ASSIGNED TASK A »
Copy the Midday at the Movies summary from "They also discuss" to "streaming on Netflix.", swapping "Netflix" for "Hulu".
ASSIGNED TASK B »
Name every film title that appears in the Midday at the Movies summary.

EXERCISE PASSAGE »
***
Today, on the April edition of Midday at the Movies, Tom spotlights director Jordan Peele's new horror-suspense flick, Us. Joining him in the studio are movie mavens Jed Dietz, the founding director of the Maryland Film Festival and Parkway Theater, and Elissa Blount Moorhead, a Baltimore filmmaker and creative partner at TGEN Film Studios. They discuss the cinematic structures and social themes of Us, a record-breaking box-office hit that's building on the success of Peele's 2017 Oscar-winning (Best Original Screenplay) debut film, Get Out.
They also discuss other notable new films -- including Apollo 11, the powerful new documentary of NASA's historic manned mission to the moon in 1969, and The Burial of Kojo, a breakthrough feature-film directing/writing debut by Ghanaian-born hip-hop artist Blitz "the Ambassador" Bazawule, who lives and works today in Brooklyn, New York. Bazawule's film is being released and distributed by Ava DuVernay's company, Array, and is now streaming on Netflix.
Tom and guests note, too, the recent passing of two pioneers in the world of independent and unconventional cinema: French filmmaker Agnes Varda, often called the Mother of the French "New Wave" that produced directors such as Jean Luc Godard and Francois Truffaut, died in Paris March 29 at the age of 90; and Barbara Hammer, an experimental filmmaker who began celebrating lesbian sexuality and history in her work in the 1970s. Hammer turned her personal battle against cancer into the focus of her cinematic art. She died on Saturday in Manhattan at the age of 79.
***
STORED DATA »
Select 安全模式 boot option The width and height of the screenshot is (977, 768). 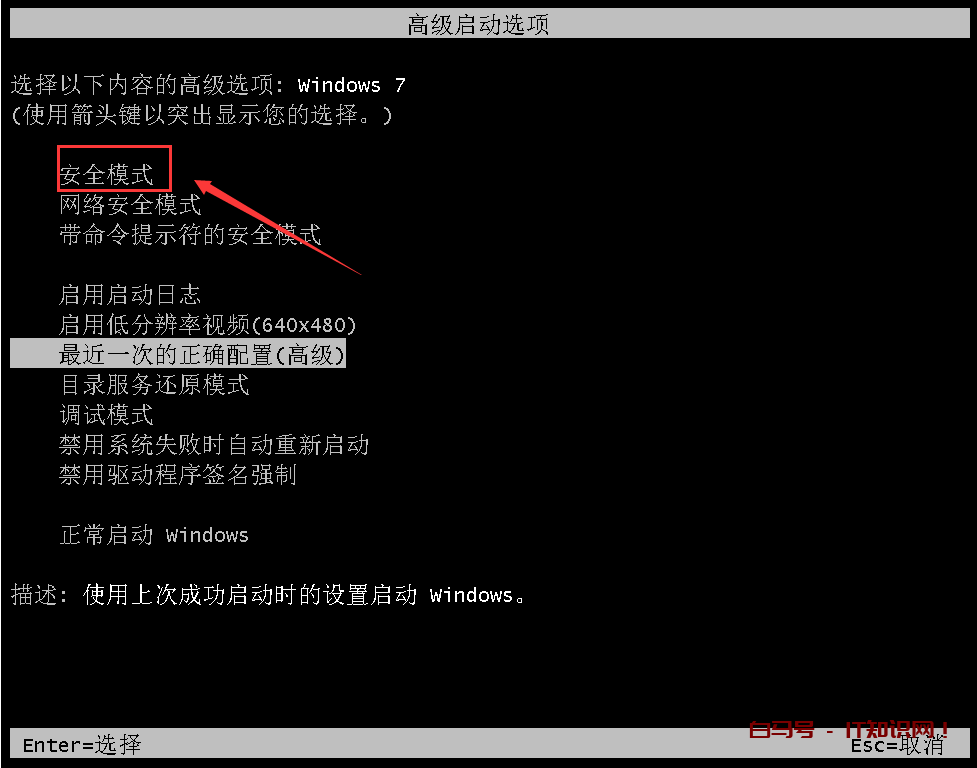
***
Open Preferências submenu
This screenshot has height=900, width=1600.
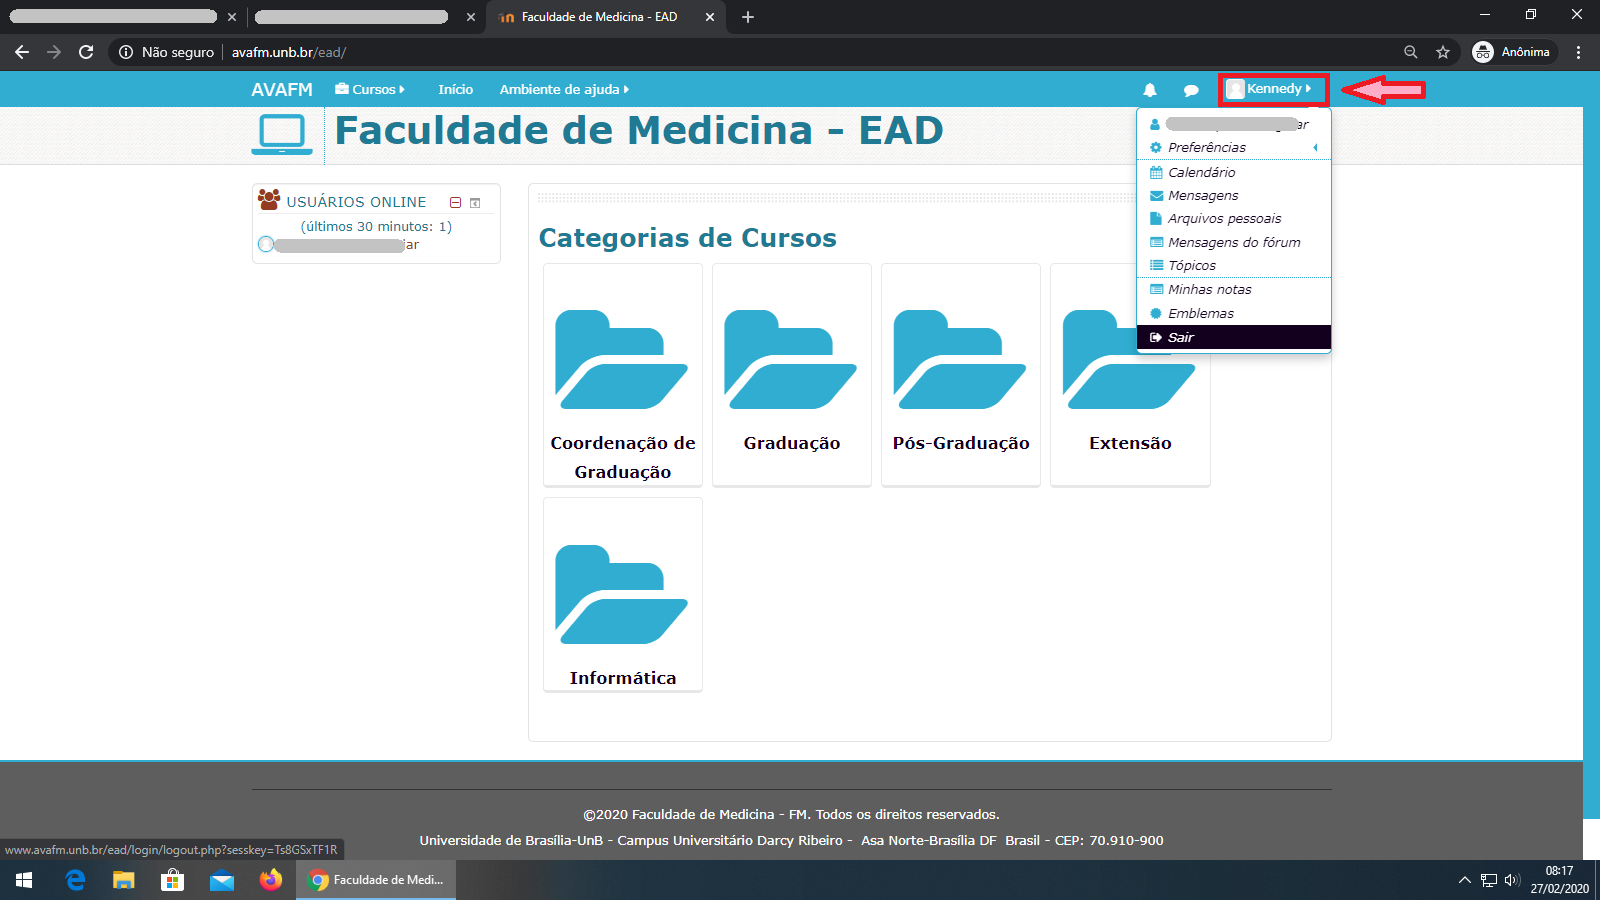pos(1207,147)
***
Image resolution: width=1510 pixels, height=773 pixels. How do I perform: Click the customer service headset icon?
***
EXPECTED ANSWER A »
They also discuss other notable new films -- including Apollo 11, the powerful new documentary of NASA's historic manned mission to the moon in 1969, and The Burial of Kojo, a breakthrough feature-film directing/writing debut by Ghanaian-born hip-hop artist Blitz "the Ambassador" Bazawule, who lives and works today in Brooklyn, New York. Bazawule's film is being released and distributed by Ava DuVernay's company, Array, and is now streaming on Hulu.

EXPECTED ANSWER B »
Us
Get Out
Apollo 11
The Burial of Kojo